Search This Blog

Tuesday, June 14, 2011

Sensitisation at Government Higher Secondary School, Kattappana, Kerala

The sensitisation session for the XII standard students of Government Higher Secondary School Kattappana was conducted on 3 June 2011. The school is located in Kattappana, a small town in Idukki district, Kerala. The headmaster and teachers of the school were welcoming. We had an opportunity to interact with the teachers of the higher secondary classes before we addressed the students. This was of great utility as we could get a clear picture of the academic as well as economic background of the students. This is the first higher secondary batch of the school and hence the teachers have put great hopes on these students. This school was named the Government Tribal School until a couple of years back but was recently renamed as Government School since considerable number of non – tribals in the area were also looking up to this institution for education. Most of these students are from very poor economic backgrounds and hence are forced to contribute to their family income. Hence many of them work as auto drivers, labourers in pepper plantations, waiters in catering services etc after their class hours and on holidays unlike their better privileged counterparts who spend these hours in various tuition centers and entrance coaching institutes. As we spoke about IDIA, the teachers were happy that new vistas were being opened up for these students as many of them could not even dream of higher education due to financial constraints.

The session for the students began at 2:30 pm. We had 41 students from both Science and commerce batches together, listening to us. A considerable number of students were absent owing to the heavy rains in the district. Taking into account what we had gathered from our interaction with the teachers, we began the session asking how many of them were desirous of pursuing their studies after XII standard. We were shocked to find that only about 50% of the students were desirous of being graduates. Hence the first task ahead was to convince them about the need for higher education. Proceeding further on an interactive mode, it was found that only a microscopic minority had decided upon what career they wanted to pursue. None of the students had even considered law as an option. This was surprising as almost everyone in the class were keen on law and lawyers which was reflected in random questions (which included questions on self defence, murder, various torts etc) which they wanted answered as soon as we entered their class room (and we had a tough time postponing most of these questions for another occasion due to paucity of time!) and yet none of them wanted to be lawyers! This, we soon found, was in-fact due to a few misconceptions about the prospects of this profession.

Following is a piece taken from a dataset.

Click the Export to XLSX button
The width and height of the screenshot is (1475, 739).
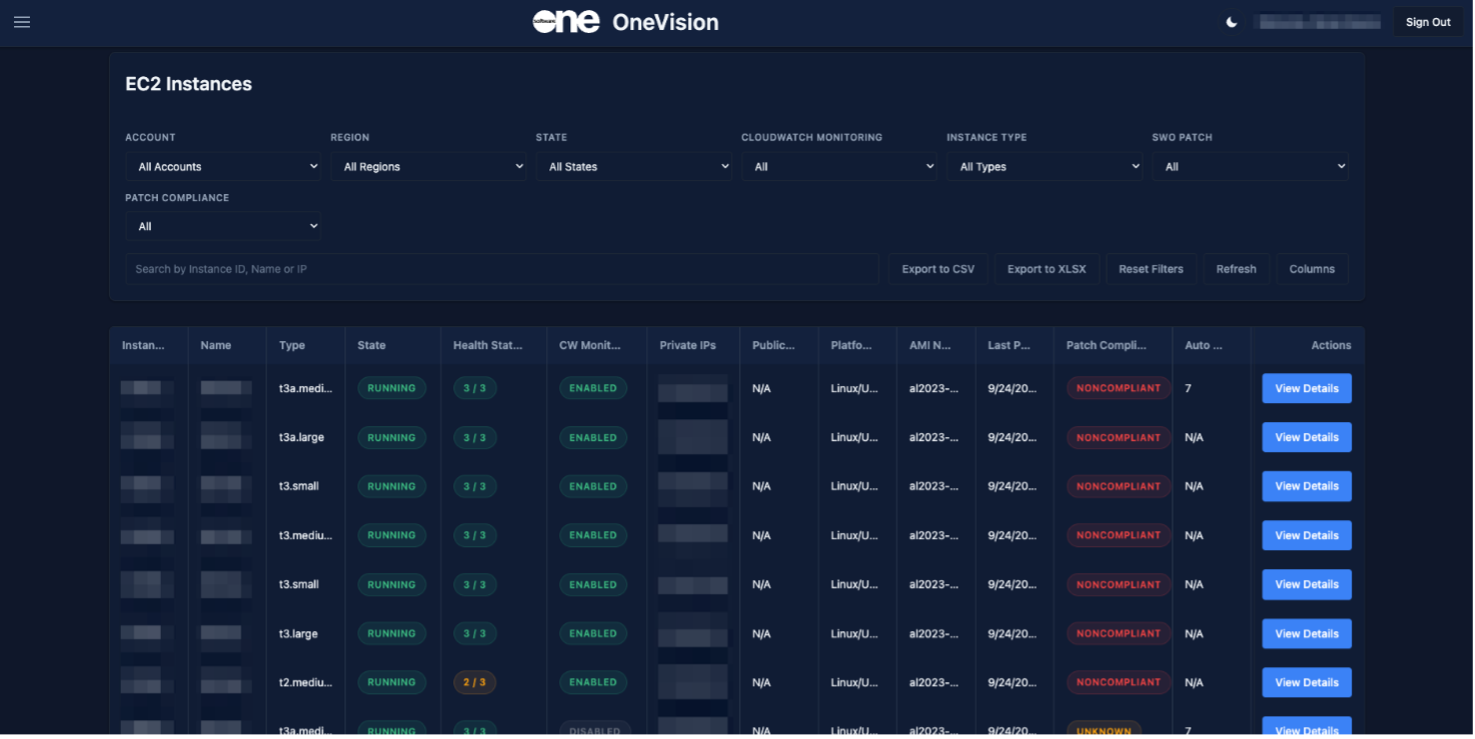click(x=1046, y=269)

They were then told about various opportunities available for a law graduate besides litigation which included working with law firms, other corporate firms, NGOs, PSUs and other entrepreneurial possibilities. This went a long way in removing their misconceptions and we found their interest growing considerably. The concept of National Law Schools and CLAT was new to them. They were briefed about the curriculum at law schools which included advanced syllabus, interactive classrooms, moot courts, internships etc. They were also told about the syllabus and question pattern for CLAT. By then we could see the enthusiasm and curiosity growing. We had queries coming up from all corners of the classroom which included the fees structure at law schools. They were disappointed when they heard about the fees structure at law schools. But they were soon relieved when we told them how IDIA could open the gates of Law Schools for them.

We wound up the session at 3:30 pm promising that we would come again to conduct the aptitude test to select students for intensive training. It was a great surprise to find a lot of students approaching us personally after the school hours sharing their hopes about reaching law schools. Many of them were determined and we are sure to see many of those faces in law schools.